*** Document text ***

Black, Indigenous, and people of color (BIPOC), low-income, and first-generation high school students are often encouraged to pursue college to increase their socioeconomic mobility.

A new survey conducted by ECMC Group reveals that the overwhelming majority of these students (82%) plan to pursue a postsecondary education at some point, but only 45% believe it's actually necessary.

This isn't the first time Generation Z high schoolers have expressed their belief that a college education may not be a necessity for future success. In a 2022 BestColleges survey, 66% of Gen Z students who hadn't yet enrolled in an undergraduate program but were planning to said the same.

For underserved students, however, 83% report they feel pressured to pursue further education. That pressure comes primarily from themselves, closely followed by their family and society as a whole.

Despite this pressure, only 47% of these students are considering pursuing a four-year degree, with first-generation students most likely to pursue this option (52%).

Other pathways underserved students are considering include a side gig or job (31%), starting their own business (27%), or community college (20%). And 34% of underserved students say they actually feel more comfortable pursuing an option other than a four-year college due to the pandemic.

Regardless of what options they are considering, around 80% of underserved students believe it is important to have their career plan determined by high school graduation, and around 70% have already begun exploring their future career path.

Underserved Gen Z High Schoolers Are Confident and Know What They Want Out of a Post-High School Education

Though they may not know exactly what path they'll take post-graduation, underserved high school students believe in the importance of skill-based learning and real-world experience in whatever they decide to do.

Nearly 3 in 5 students (58%) say a skill-based education makes sense in today's world, while 7 in 10 students (70%) say it's important to have internships/apprenticeships for their future career/job field in a post-high school education.

A third of students (33%) also say that regardless of what path they choose, their post-high school education should only include subjects directly related to their program or major, and 55% say their post-high school education should be less than four years.

While very few students express having confidence in the world around them (18%), the majority report having confidence in their personal future (60%).

It's clear that while underserved high school students are still considering all options for what to do after graduating, they are ready for the next step in their educational journey and know exactly what they do — and don't — want it to look like.

To best support these students, schools need to offer further guidance on varying educational pathways that can help them achieve their future goals.

*** End of Document text ***
*** Recorded data ***

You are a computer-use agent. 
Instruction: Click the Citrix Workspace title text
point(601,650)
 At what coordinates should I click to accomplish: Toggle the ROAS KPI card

*** End of Recorded data ***

● **What is needed**: In the article on underserved high school students' plans after graduation, what share of these students say a post-high school education should last less than four years?

● **Response to this task**: 55%